→ WHAT YOU ARE ASKED TO DO:
Could you give these items as a Markdown table with the columns Row and Line text, numbering each line? Begin at the line that has "You are a GUI", stop after the last line of the items, skip blank lines, and leave the pictures out.
════════════════
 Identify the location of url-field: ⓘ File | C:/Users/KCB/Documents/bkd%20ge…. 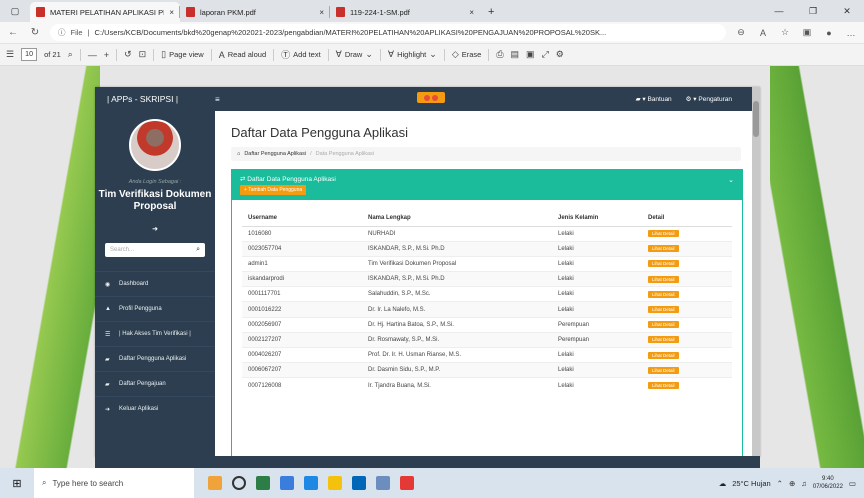
(388, 32).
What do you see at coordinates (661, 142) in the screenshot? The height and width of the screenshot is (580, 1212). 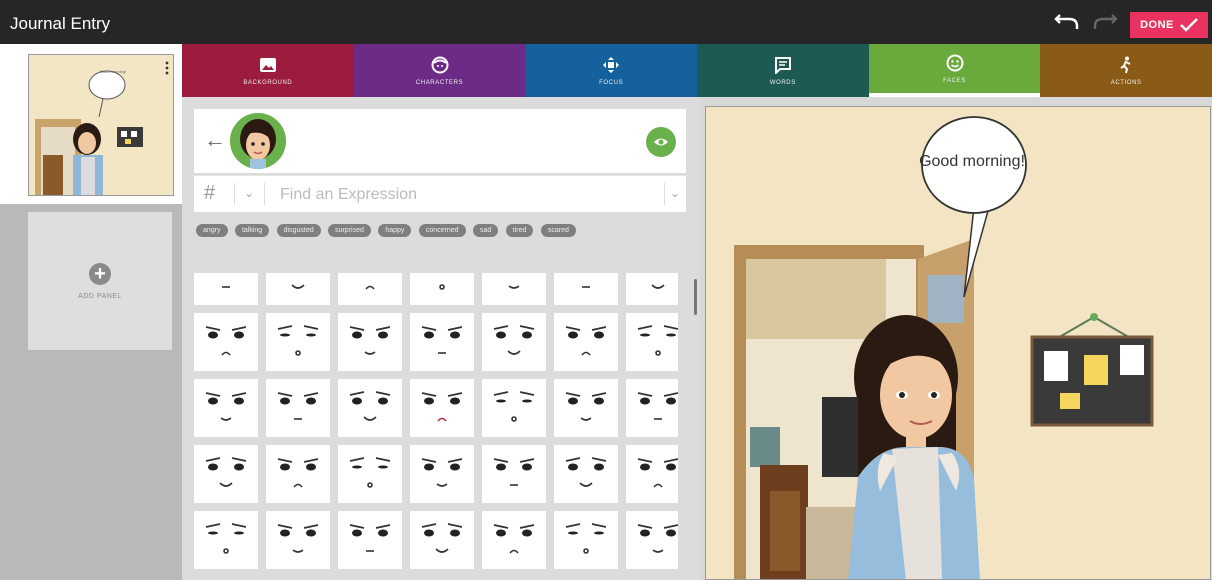 I see `eye-icon` at bounding box center [661, 142].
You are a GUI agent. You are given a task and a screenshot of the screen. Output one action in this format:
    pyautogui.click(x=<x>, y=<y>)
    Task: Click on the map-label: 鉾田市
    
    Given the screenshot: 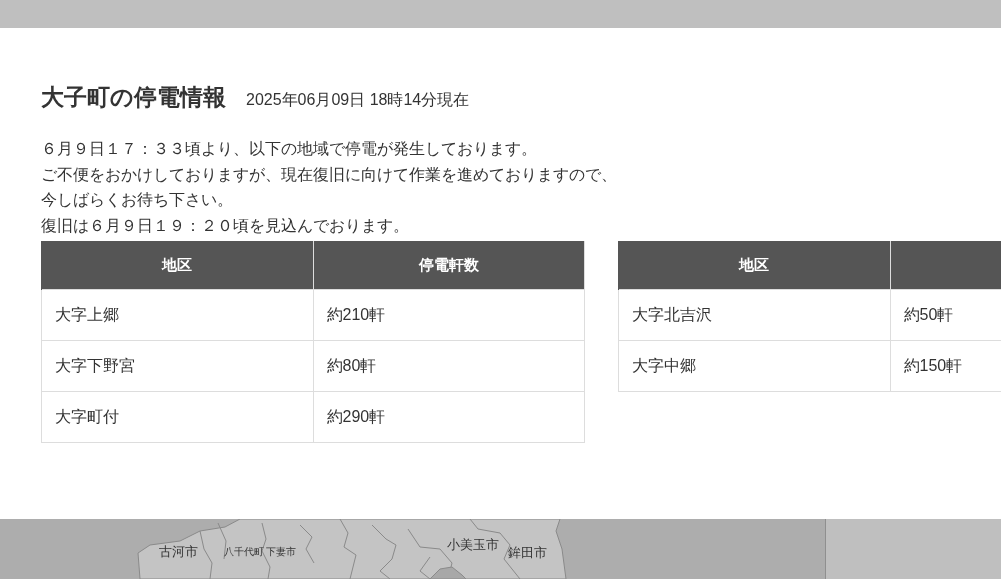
════════════════
→ ANSWER TO THE EXERCISE:
| Row | Line text |
|---|---|
| 1 | You are a GUI agent. You are given a task and a screenshot of the screen. Output one action in this format: |
| 2 |     pyautogui.click(x=<x>, y=<y>) |
| 3 |     Task: Click on the map-label: 鉾田市 |
| 4 |     Given the screenshot:  |